In particular, Tf is just a copy of T where the recursive calls are functor "holes" instead of direct recursive calls. Now we can write:

grow :: Omega T -> Omega (Tf (Omega T))
grow ot = each [ Af, Bf ot, Cf ot ot ]

which has a whole computation of a new set of T in each hole. If we could somehow "flatten" the Omega (Tf (Omega T)) into Omega T then we'd have a computation which adds "one new layer" to our Omega computation correctly.

flatten :: Omega (Tf (Omega T)) -> Omega T
flatten = ...

and we could take the fixed point of this layering with fix

fix :: (a -> a) -> a

every :: Omega T
every = fix (flatten . grow)

So the only trick is to figure out flatten. To do this we need to notice two features of Tf. First, it's Traversable so we can use sequenceA to "flip" the order of Tf and Omega

flatten = ?f . fmap (?g . sequenceA)

(SET EXERCISE):
In the excerpt on the Omega computation, why can sequenceA be used when writing flatten?

[Entries for locating words and elements]
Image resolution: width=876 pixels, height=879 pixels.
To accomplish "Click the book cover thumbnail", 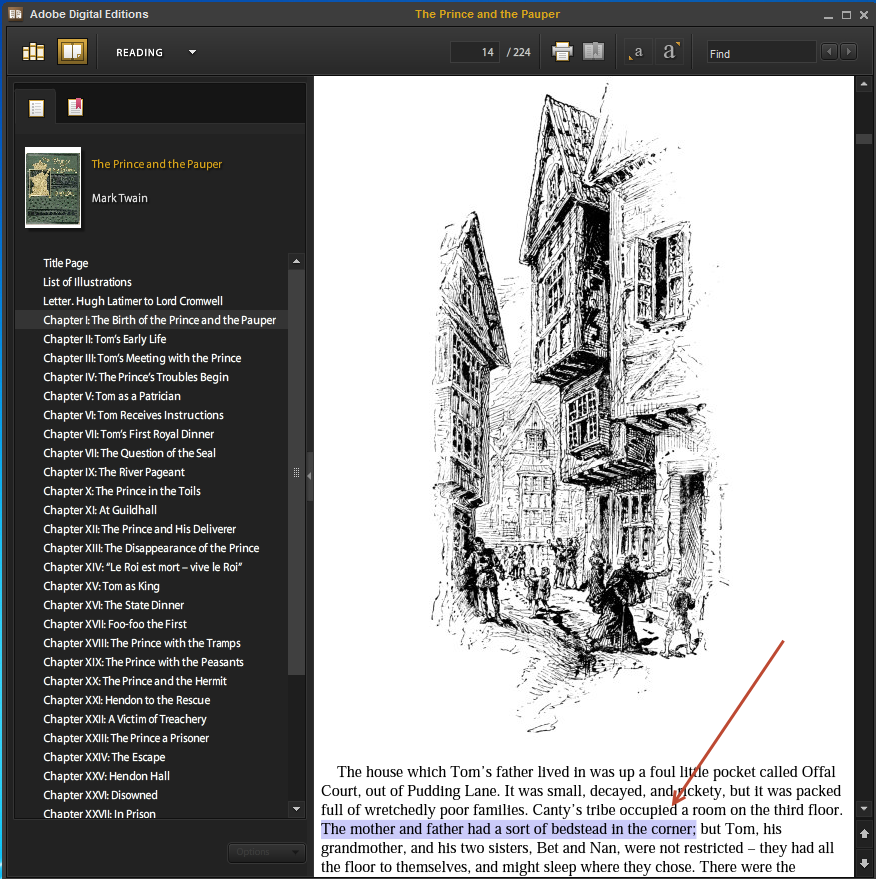I will click(53, 188).
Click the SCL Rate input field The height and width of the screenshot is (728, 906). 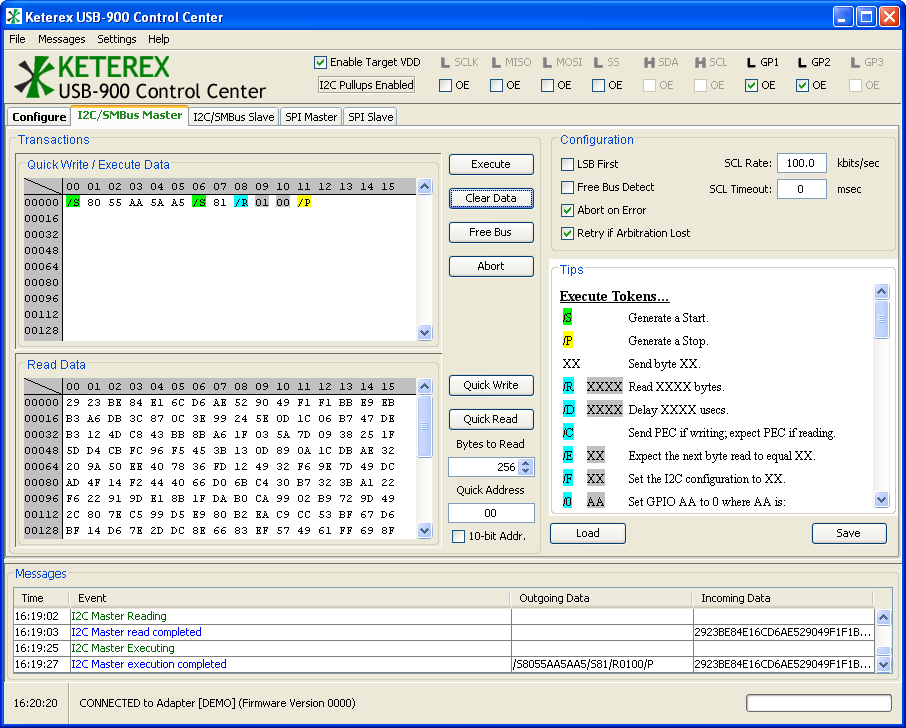(x=801, y=163)
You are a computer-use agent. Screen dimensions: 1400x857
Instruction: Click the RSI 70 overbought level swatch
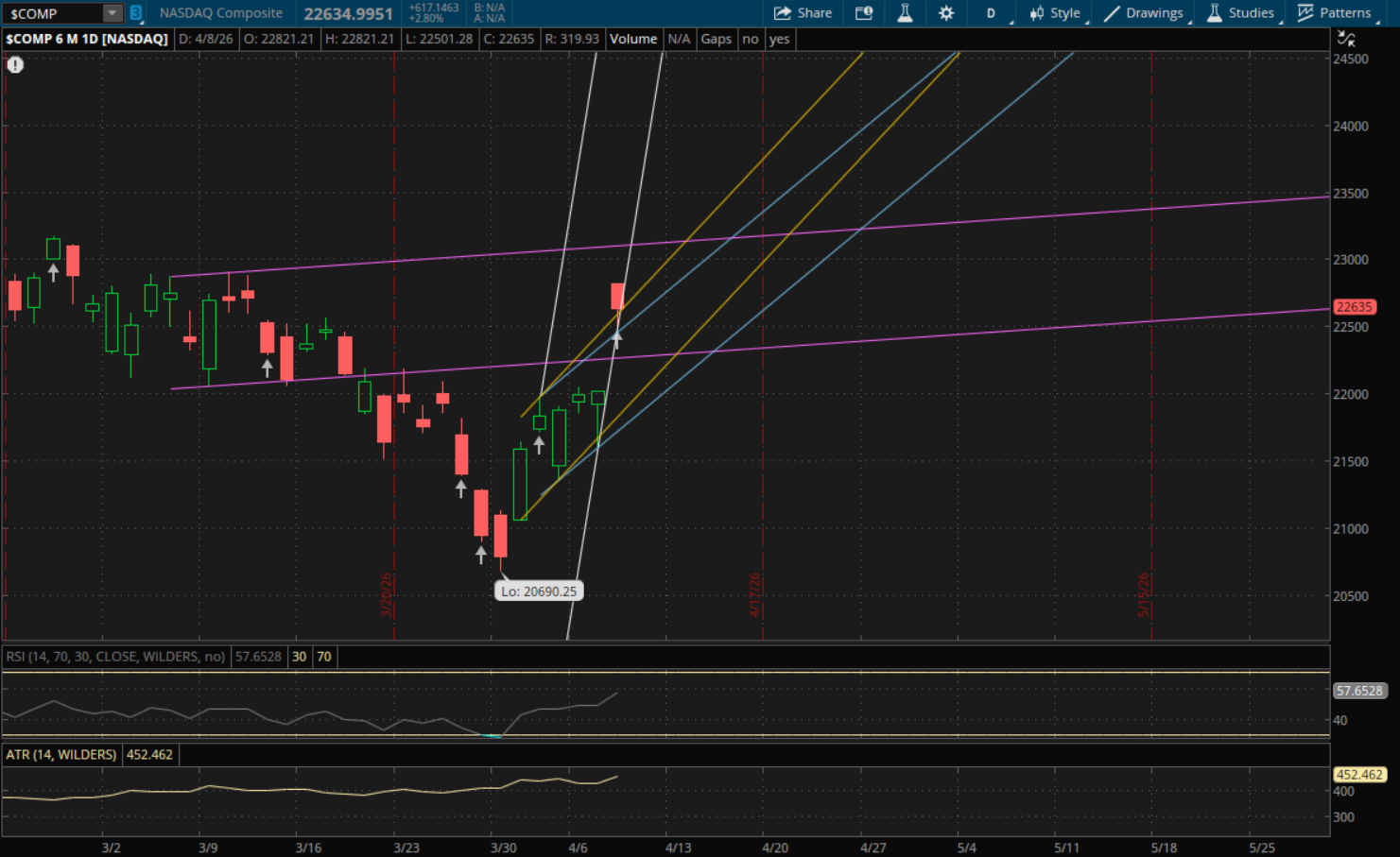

(OUTPUT BELOW):
Tf is Traversable, so sequenceA can "flip" the order of Tf and Omega. This is the first of the two features of Tf that must be noticed to figure out flatten.